To determine the order of the angles in triangle \( \triangle ABC \), we first need to find the actual lengths of the sides based on the given relationship between the sides and the perimeter.
We know:
- \( AB = 10 \)
- \( CA = x + 6 \)
- \( BC = 2x \)
The perimeter of triangle \( ABC \) is given as 37 units, so we can set up the following equation:
\[ AB + CA + BC = 37 \]
Substituting the lengths we have:
\[ 10 + (x + 6) + 2x = 37 \]
Simplifying this equation:
\[ 10 + x + 6 + 2x = 37 \] \[ 3x + 16 = 37 \] \[ 3x = 21 \] \[ x = 7 \]

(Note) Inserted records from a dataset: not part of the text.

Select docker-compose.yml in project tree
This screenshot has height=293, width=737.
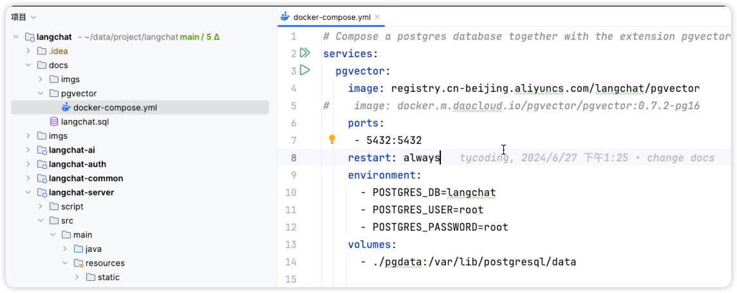tap(115, 107)
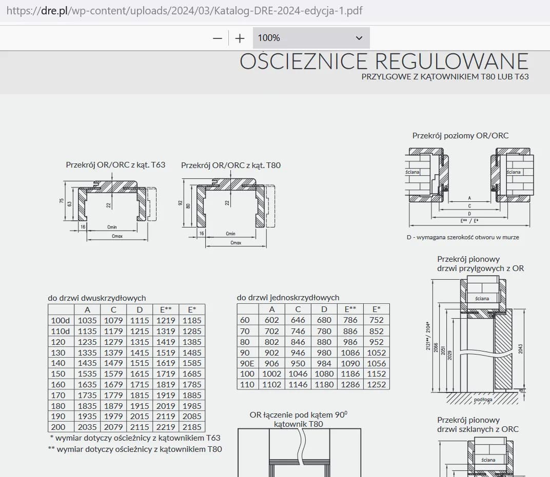Click the PRZYLGOWE Z KĄTOWNIKIEM T80 LUB T63 subtitle

click(445, 77)
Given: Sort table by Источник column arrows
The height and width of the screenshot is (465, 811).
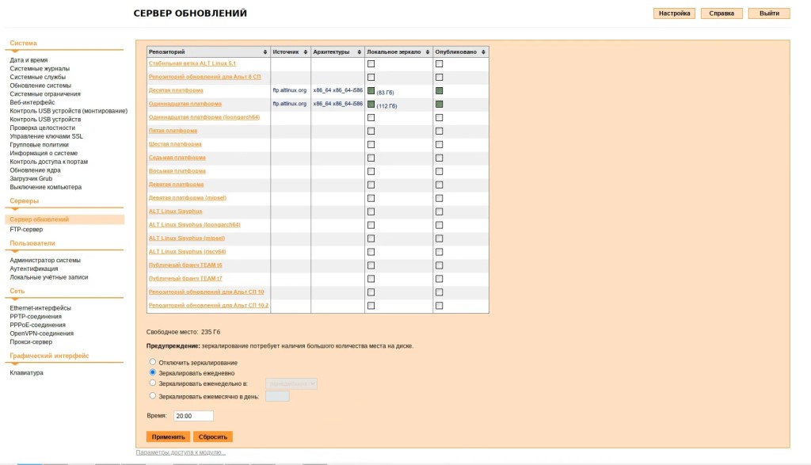Looking at the screenshot, I should coord(305,51).
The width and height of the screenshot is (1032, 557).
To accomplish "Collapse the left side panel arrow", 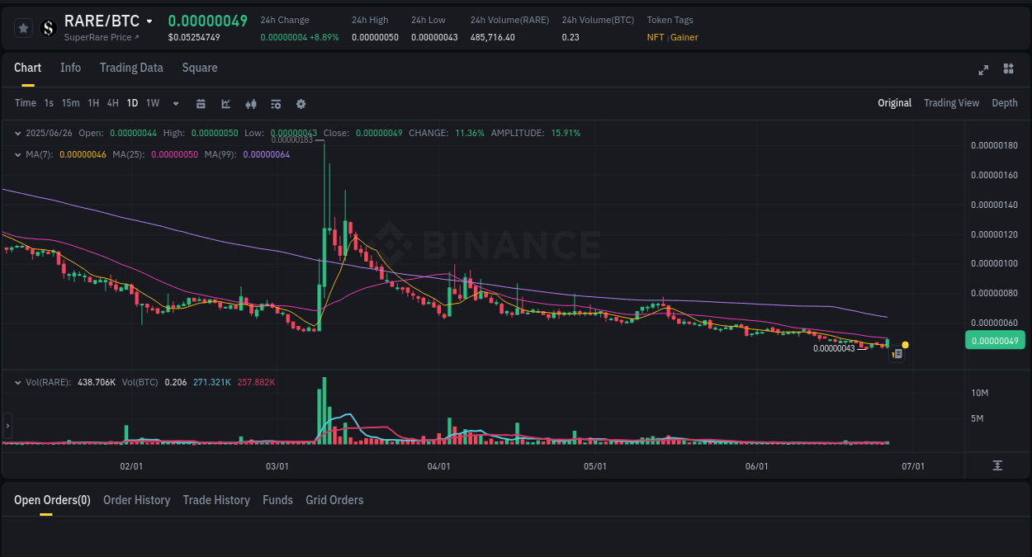I will pos(7,426).
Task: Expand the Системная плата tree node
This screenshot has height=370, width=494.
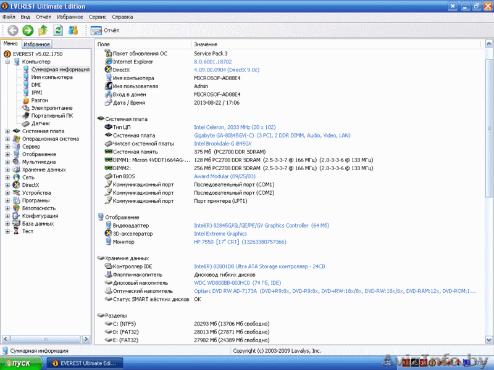Action: point(7,131)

Now we can compute the side lengths:
- \( CA = x + 6 = 7 + 6 = 13 \)
- \( BC = 2x = 2 \times 7 = 14 \)
Thus, the side lengths of triangle ABC are:
- \( AB = 10 \)
- \( CA = 13 \)
- \( BC = 14 \)
Next, we can order the angles by observing that in a triangle, the side lengths are connected to their opposite angles such that the largest side corresponds to the largest angle and the smallest side to the smallest angle.
- \( AB = 10 \) (opposite \( \angle C \))
- \( CA = 13 \) (opposite \( \angle B \))
- \( BC = 14 \) (opposite \( \angle A \))
Ordering the sides from shortest to longest, we get:
\[ 10 < 13 < 14 \]
Corresponding the angles, we have:
\[ m\angle C < m\angle B < m\angle A \]
Thus, the order of the angles from least to greatest is:
\[ m\angle C < m\angle B < m\angle A \]
The correct answer is:
m∠C < m∠B < m∠A.